# cat. converters....



## RED350Z (Jun 1, 2003)

I just bought some crawford cats cant wait for them to get here....was gonna do test pipes but was told it would be loud...lol... got them from Strickly Z... 500 with shipping.... hope to get atleast 7whp.... the shop said that auto's do some wierd dyno's when i refrenced jason's dyno so I expect only about 5-7hp....any thoughs on that....


----------



## [email protected] (Oct 27, 2003)

RED350Z said:


> I just bought some crawford cats cant wait for them to get here....was gonna do test pipes but was told it would be loud...lol... got them from Strickly Z... 500 with shipping.... hope to get atleast 7whp.... the shop said that auto's do some wierd dyno's when i refrenced jason's dyno so I expect only about 5-7hp....any thoughs on that....
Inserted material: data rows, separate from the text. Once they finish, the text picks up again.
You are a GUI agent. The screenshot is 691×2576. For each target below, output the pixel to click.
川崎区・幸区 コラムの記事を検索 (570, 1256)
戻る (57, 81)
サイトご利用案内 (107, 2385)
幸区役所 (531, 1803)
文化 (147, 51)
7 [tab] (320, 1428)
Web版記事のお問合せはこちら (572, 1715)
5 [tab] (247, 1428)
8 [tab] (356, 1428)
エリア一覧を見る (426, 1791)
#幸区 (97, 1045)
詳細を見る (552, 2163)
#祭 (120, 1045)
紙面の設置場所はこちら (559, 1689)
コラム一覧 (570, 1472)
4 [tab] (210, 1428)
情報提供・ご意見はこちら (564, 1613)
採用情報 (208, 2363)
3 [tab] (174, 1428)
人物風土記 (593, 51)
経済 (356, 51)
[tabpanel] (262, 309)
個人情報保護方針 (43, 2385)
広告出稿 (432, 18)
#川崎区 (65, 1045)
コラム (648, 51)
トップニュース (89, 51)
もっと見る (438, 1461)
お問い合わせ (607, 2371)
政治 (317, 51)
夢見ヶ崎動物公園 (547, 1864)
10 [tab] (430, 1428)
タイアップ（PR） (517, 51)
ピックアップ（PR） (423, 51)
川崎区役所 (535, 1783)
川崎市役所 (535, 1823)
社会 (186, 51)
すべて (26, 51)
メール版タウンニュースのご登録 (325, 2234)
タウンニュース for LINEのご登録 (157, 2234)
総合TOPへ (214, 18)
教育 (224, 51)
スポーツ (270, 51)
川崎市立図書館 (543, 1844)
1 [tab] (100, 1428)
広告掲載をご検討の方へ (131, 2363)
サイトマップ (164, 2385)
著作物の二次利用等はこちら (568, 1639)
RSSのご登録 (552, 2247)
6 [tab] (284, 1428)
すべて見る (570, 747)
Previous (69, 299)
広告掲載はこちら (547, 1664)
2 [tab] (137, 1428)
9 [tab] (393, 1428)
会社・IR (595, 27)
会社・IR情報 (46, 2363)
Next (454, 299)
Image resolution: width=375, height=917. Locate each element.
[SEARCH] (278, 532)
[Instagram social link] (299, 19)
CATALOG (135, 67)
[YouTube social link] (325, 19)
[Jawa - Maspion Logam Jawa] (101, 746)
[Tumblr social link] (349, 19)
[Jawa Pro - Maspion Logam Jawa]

Here is the dyno I did tonight on my personal car (jeff's is the Lemans Sunset). I have the random high flow cats. Below is an explination etc.. 

Did you do a base dyno? 

Any way here is my info.


I had my dyno pull after driving for an hour to get to Powertrain Dynamics. Talked for a while with a guy from down the row of shops. Laughing about things people came in with attached to their car's to try and make power. The funniest thing was a WEED WACKER as a blower! :icon18: 

Any way to the point of this. MY DYNO!

My car was warm from driving for an hour, out side temp was similar to the previous DYNO. On the same DYNO

Previous DYNO 11/01/03 = NISMO Cat Back Exhaust
Latest DYNO 11/18/03 = NISMO Cat Back Exhaust & Random Technology High Flow Cat's 

11-01-03 = 241.4 Actual RWHP / 231.3 Actual Torque (ft-lbs)
11-17-03 = 248.0 Actual RWHP / 239.3 Actual Torque (ft-lbs)

Gain = 6.6 RWHP / 8 Torque

I am VERY pleased with the Torque gain down low and how the gain is across the full span of the powerband. I loose TQ and HP on the 6400 mark faster then with only the exhaust. I am hoping an intake of some kind will fix that. 

It took me over 3 hours to drive home so I dont exactly feel like bending over my car and putting in the K&N Typhoon.

So! Soon to come, Typhoon Install (tommorow) and Dyno of the Typhoon added to this.

Below is the Pre / Post DYNO sheet and link to a video of the Dyno pull where you can really hear the exhaust in action up to 140+ MPH!

http://members.aol.com/performancenismo/dyno2.avi


----------



## RED350Z (Jun 1, 2003)

just got back from palm coast florida and saw my high flow cats sitting in the garage so those suckers are going in today.....just hope that i dont run into any problems with the O2 sensors or anything.....


----------



## [email protected] (Oct 27, 2003)

RED350Z said:


> just got back from palm coast florida and saw my high flow cats sitting in the garage so those suckers are going in today.....just hope that i dont run into any problems with the O2 sensors or anything.....



Let us know how your install went!


----------